Top of The data
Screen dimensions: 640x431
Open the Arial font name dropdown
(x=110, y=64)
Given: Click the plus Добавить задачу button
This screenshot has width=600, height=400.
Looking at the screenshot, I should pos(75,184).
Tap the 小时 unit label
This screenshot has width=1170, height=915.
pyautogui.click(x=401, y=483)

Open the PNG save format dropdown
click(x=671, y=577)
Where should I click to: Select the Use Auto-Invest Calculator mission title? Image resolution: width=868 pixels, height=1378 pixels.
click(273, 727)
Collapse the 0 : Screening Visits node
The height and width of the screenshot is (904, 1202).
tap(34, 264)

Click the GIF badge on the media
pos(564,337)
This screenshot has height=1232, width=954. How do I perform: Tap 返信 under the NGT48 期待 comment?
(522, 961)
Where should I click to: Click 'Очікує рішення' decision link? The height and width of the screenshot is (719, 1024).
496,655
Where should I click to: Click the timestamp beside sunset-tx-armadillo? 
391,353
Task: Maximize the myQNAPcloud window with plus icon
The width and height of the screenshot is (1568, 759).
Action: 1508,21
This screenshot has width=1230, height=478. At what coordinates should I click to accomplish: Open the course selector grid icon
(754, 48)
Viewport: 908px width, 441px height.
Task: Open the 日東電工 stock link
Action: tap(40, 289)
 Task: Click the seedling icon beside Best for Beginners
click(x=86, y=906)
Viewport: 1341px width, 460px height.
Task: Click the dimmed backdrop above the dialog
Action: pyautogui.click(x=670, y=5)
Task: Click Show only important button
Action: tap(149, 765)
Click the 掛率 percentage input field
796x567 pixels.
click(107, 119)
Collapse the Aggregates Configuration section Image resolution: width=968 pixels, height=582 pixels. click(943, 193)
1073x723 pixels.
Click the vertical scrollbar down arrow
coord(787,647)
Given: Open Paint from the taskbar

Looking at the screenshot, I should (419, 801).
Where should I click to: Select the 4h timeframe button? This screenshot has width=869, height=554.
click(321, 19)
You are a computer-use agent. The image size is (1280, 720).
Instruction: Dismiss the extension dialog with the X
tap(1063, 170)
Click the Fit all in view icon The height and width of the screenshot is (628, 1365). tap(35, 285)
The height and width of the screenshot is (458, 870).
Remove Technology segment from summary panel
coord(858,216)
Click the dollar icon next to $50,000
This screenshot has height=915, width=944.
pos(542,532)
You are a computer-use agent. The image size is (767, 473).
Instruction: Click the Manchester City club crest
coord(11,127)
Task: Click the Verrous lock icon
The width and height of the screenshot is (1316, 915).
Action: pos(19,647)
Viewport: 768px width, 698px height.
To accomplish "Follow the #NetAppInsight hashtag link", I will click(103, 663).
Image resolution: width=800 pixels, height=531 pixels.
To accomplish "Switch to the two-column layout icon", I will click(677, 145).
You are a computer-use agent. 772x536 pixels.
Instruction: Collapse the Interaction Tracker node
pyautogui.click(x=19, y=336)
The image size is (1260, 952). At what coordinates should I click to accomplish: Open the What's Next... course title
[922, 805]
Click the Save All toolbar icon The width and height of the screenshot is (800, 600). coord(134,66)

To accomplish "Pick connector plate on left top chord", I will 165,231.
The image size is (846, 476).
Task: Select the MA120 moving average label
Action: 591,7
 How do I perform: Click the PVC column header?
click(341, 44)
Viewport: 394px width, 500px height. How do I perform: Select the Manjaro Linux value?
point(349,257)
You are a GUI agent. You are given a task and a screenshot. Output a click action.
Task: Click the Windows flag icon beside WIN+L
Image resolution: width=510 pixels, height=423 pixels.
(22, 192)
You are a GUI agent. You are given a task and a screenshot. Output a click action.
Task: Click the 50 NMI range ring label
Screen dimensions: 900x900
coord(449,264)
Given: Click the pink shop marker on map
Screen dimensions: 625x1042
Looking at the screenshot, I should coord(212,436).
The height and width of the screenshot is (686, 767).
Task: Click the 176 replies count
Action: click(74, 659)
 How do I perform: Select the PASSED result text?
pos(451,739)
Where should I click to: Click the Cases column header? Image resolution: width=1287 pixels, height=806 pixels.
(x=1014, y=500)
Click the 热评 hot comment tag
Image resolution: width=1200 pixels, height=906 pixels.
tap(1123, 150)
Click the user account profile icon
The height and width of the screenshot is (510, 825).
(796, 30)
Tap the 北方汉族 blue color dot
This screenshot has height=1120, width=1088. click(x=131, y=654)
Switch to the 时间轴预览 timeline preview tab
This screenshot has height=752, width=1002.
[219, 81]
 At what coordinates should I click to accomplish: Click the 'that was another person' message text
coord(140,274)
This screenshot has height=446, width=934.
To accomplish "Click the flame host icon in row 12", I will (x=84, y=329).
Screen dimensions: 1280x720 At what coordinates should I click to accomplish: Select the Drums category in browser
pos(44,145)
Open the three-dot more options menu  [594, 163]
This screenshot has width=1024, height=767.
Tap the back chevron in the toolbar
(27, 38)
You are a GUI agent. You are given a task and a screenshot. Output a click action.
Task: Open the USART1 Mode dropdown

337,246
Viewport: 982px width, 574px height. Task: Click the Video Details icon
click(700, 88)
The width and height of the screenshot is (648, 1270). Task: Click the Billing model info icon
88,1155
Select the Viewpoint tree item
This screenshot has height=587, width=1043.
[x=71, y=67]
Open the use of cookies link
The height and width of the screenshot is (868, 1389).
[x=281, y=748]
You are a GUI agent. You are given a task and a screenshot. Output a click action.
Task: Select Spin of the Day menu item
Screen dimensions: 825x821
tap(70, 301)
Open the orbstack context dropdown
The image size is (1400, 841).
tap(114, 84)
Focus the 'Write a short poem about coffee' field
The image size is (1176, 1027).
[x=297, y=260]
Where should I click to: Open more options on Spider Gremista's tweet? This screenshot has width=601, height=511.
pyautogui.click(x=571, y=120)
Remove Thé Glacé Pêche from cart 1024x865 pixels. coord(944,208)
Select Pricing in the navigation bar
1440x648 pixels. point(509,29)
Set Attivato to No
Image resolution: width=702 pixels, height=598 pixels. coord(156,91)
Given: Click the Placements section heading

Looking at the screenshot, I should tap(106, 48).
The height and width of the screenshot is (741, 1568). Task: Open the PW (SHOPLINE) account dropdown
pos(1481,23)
Bottom of The data
**What to do:**
The complete data is to be transcribed verbatim.

**Result of this exercise:**
Screen dimensions: 640x431
Open the Arial font name dropdown
(x=110, y=64)
Given: Click the plus Добавить задачу button
This screenshot has width=600, height=400.
Looking at the screenshot, I should pos(75,184).
Tap the 小时 unit label
This screenshot has width=1170, height=915.
pyautogui.click(x=401, y=483)

Open the PNG save format dropdown
click(x=671, y=577)
Where should I click to: Select the Use Auto-Invest Calculator mission title? Image resolution: width=868 pixels, height=1378 pixels.
click(273, 727)
Collapse the 0 : Screening Visits node
The height and width of the screenshot is (904, 1202).
tap(34, 264)

Click the GIF badge on the media
pos(564,337)
This screenshot has height=1232, width=954. How do I perform: Tap 返信 under the NGT48 期待 comment?
(522, 961)
Where should I click to: Click 'Очікує рішення' decision link? The height and width of the screenshot is (719, 1024).
496,655
Where should I click to: Click the timestamp beside sunset-tx-armadillo? 
391,353
Task: Maximize the myQNAPcloud window with plus icon
The width and height of the screenshot is (1568, 759).
Action: 1508,21
This screenshot has width=1230, height=478. At what coordinates should I click to accomplish: Open the course selector grid icon
(754, 48)
Viewport: 908px width, 441px height.
Task: Open the 日東電工 stock link
Action: tap(40, 289)
 Task: Click the seedling icon beside Best for Beginners
click(x=86, y=906)
Viewport: 1341px width, 460px height.
Task: Click the dimmed backdrop above the dialog
Action: pyautogui.click(x=670, y=5)
Task: Click Show only important button
Action: tap(149, 765)
Click the 掛率 percentage input field
796x567 pixels.
click(107, 119)
Collapse the Aggregates Configuration section Image resolution: width=968 pixels, height=582 pixels. click(943, 193)
1073x723 pixels.
Click the vertical scrollbar down arrow
coord(787,647)
Given: Open Paint from the taskbar

Looking at the screenshot, I should (419, 801).
Where should I click to: Select the 4h timeframe button? This screenshot has width=869, height=554.
click(321, 19)
You are a computer-use agent. The image size is (1280, 720).
Instruction: Dismiss the extension dialog with the X
tap(1063, 170)
Click the Fit all in view icon The height and width of the screenshot is (628, 1365). tap(35, 285)
The height and width of the screenshot is (458, 870).
Remove Technology segment from summary panel
coord(858,216)
Click the dollar icon next to $50,000
This screenshot has height=915, width=944.
pos(542,532)
You are a computer-use agent. The image size is (767, 473).
Instruction: Click the Manchester City club crest
coord(11,127)
Task: Click the Verrous lock icon
The width and height of the screenshot is (1316, 915).
Action: pos(19,647)
Viewport: 768px width, 698px height.
To accomplish "Follow the #NetAppInsight hashtag link", I will click(103, 663).
Image resolution: width=800 pixels, height=531 pixels.
To accomplish "Switch to the two-column layout icon", I will click(677, 145).
You are a computer-use agent. 772x536 pixels.
Instruction: Collapse the Interaction Tracker node
pyautogui.click(x=19, y=336)
The image size is (1260, 952). At what coordinates should I click to accomplish: Open the What's Next... course title
[922, 805]
Click the Save All toolbar icon The width and height of the screenshot is (800, 600). coord(134,66)

To accomplish "Pick connector plate on left top chord", I will 165,231.
The image size is (846, 476).
Task: Select the MA120 moving average label
Action: 591,7
 How do I perform: Click the PVC column header?
click(341, 44)
Viewport: 394px width, 500px height. How do I perform: Select the Manjaro Linux value?
point(349,257)
You are a GUI agent. You are given a task and a screenshot. Output a click action.
Task: Click the Windows flag icon beside WIN+L
Image resolution: width=510 pixels, height=423 pixels.
(22, 192)
You are a GUI agent. You are given a task and a screenshot. Output a click action.
Task: Click the 50 NMI range ring label
Screen dimensions: 900x900
coord(449,264)
Given: Click the pink shop marker on map
Screen dimensions: 625x1042
Looking at the screenshot, I should coord(212,436).
The height and width of the screenshot is (686, 767).
Task: Click the 176 replies count
Action: click(74, 659)
 How do I perform: Select the PASSED result text?
pos(451,739)
Where should I click to: Click the Cases column header? Image resolution: width=1287 pixels, height=806 pixels.
(x=1014, y=500)
Click the 热评 hot comment tag
Image resolution: width=1200 pixels, height=906 pixels.
tap(1123, 150)
Click the user account profile icon
The height and width of the screenshot is (510, 825).
(796, 30)
Tap the 北方汉族 blue color dot
This screenshot has height=1120, width=1088. click(x=131, y=654)
Switch to the 时间轴预览 timeline preview tab
This screenshot has height=752, width=1002.
[219, 81]
 At what coordinates should I click to accomplish: Click the 'that was another person' message text
coord(140,274)
This screenshot has height=446, width=934.
To accomplish "Click the flame host icon in row 12", I will (x=84, y=329).
Screen dimensions: 1280x720 At what coordinates should I click to accomplish: Select the Drums category in browser
pos(44,145)
Open the three-dot more options menu  [594, 163]
This screenshot has width=1024, height=767.
Tap the back chevron in the toolbar
(27, 38)
You are a GUI agent. You are given a task and a screenshot. Output a click action.
Task: Open the USART1 Mode dropdown

337,246
Viewport: 982px width, 574px height. Task: Click the Video Details icon
click(700, 88)
The width and height of the screenshot is (648, 1270). Task: Click the Billing model info icon
88,1155
Select the Viewpoint tree item
This screenshot has height=587, width=1043.
[x=71, y=67]
Open the use of cookies link
The height and width of the screenshot is (868, 1389).
[x=281, y=748]
You are a GUI agent. You are given a task and a screenshot. Output a click action.
Task: Select Spin of the Day menu item
Screen dimensions: 825x821
tap(70, 301)
Open the orbstack context dropdown
The image size is (1400, 841).
tap(114, 84)
Focus the 'Write a short poem about coffee' field
The image size is (1176, 1027).
[x=297, y=260]
Where should I click to: Open more options on Spider Gremista's tweet? This screenshot has width=601, height=511.
pyautogui.click(x=571, y=120)
Remove Thé Glacé Pêche from cart 1024x865 pixels. coord(944,208)
Select Pricing in the navigation bar
1440x648 pixels. point(509,29)
Set Attivato to No
Image resolution: width=702 pixels, height=598 pixels. coord(156,91)
Given: Click the Placements section heading

Looking at the screenshot, I should tap(106, 48).
The height and width of the screenshot is (741, 1568). Task: Open the PW (SHOPLINE) account dropdown
pos(1481,23)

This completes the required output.